Find maximum and minimum arrival times in a combinational circuit

Answers

Answered by sudiptasundar27
0

Let's take this one step at a time. You seem to be confused about the term "clock skew". Clock skew is the amount of time by which the clocks as seen by two different flip-flops can be different.

For example, if you take the clock at FF2 as your reference, the rising edge of the clock at FF3 might occur anywhere from 0.2 ns before the same edge at FF2 to 0.2 ns after that edge.

What this means is that from the "point of view" of FF2, the setup and hold times of FF3 have been "blurred" or expanded by ±0.2 ns, and you now have to think of them as being 0.7 and 1.2 ns worst-case, respectively.

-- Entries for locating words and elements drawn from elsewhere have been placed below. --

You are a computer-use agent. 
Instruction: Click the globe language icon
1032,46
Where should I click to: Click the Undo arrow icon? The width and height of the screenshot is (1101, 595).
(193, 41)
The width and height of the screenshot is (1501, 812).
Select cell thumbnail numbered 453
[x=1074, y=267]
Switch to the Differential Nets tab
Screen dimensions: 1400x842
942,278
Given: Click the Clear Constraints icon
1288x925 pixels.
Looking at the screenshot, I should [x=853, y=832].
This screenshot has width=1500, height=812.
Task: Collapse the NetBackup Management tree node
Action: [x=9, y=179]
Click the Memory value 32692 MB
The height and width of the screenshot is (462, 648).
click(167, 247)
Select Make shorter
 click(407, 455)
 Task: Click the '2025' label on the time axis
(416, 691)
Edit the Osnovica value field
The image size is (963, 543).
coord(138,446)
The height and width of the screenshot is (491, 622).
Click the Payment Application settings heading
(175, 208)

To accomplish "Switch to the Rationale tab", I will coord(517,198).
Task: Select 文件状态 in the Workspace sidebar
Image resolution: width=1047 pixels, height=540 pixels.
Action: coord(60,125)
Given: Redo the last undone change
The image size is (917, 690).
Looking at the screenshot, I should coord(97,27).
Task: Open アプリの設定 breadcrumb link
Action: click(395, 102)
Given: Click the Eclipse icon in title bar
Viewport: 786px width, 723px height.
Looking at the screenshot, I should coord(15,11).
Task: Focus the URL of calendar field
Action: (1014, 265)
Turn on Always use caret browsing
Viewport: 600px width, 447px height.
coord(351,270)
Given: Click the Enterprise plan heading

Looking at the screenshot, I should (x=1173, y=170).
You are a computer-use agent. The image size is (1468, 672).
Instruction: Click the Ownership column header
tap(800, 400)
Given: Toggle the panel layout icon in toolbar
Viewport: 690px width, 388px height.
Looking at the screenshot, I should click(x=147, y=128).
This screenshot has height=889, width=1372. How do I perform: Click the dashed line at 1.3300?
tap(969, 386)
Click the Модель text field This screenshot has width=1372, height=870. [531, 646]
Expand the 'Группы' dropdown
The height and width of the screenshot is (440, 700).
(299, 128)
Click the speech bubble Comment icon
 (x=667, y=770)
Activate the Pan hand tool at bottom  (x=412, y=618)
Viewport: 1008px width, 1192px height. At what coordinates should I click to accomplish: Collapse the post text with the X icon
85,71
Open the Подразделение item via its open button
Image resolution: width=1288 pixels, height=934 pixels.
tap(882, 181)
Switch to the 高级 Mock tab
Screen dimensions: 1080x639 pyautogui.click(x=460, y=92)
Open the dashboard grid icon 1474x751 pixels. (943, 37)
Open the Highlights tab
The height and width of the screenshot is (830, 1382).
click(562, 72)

EDIT: So, the maximum delay for C is the clock period (10 ns) minus the quantity (FF3 setup time (0.5 ns) plus the clock skew (0.2 ns) plus the maximum delay for S (2.0 ns) plus the maximum FF2 clock-to-output delay (0.2 ns)), or 10 – (0.5 + 0.2 + 2.0 + 0.2) = 7.1 ns.

Similarly, the minimum delay for C is determined by the hold-time requirement of FF3. You add together the FF3 hold time plus the clock skew, and subtract out the minimum FF2 clock-to-output delay and the minimum delay through S. This works out to (1.0 + 0.2) – (0.2 + 0.5) = 0.5 ns.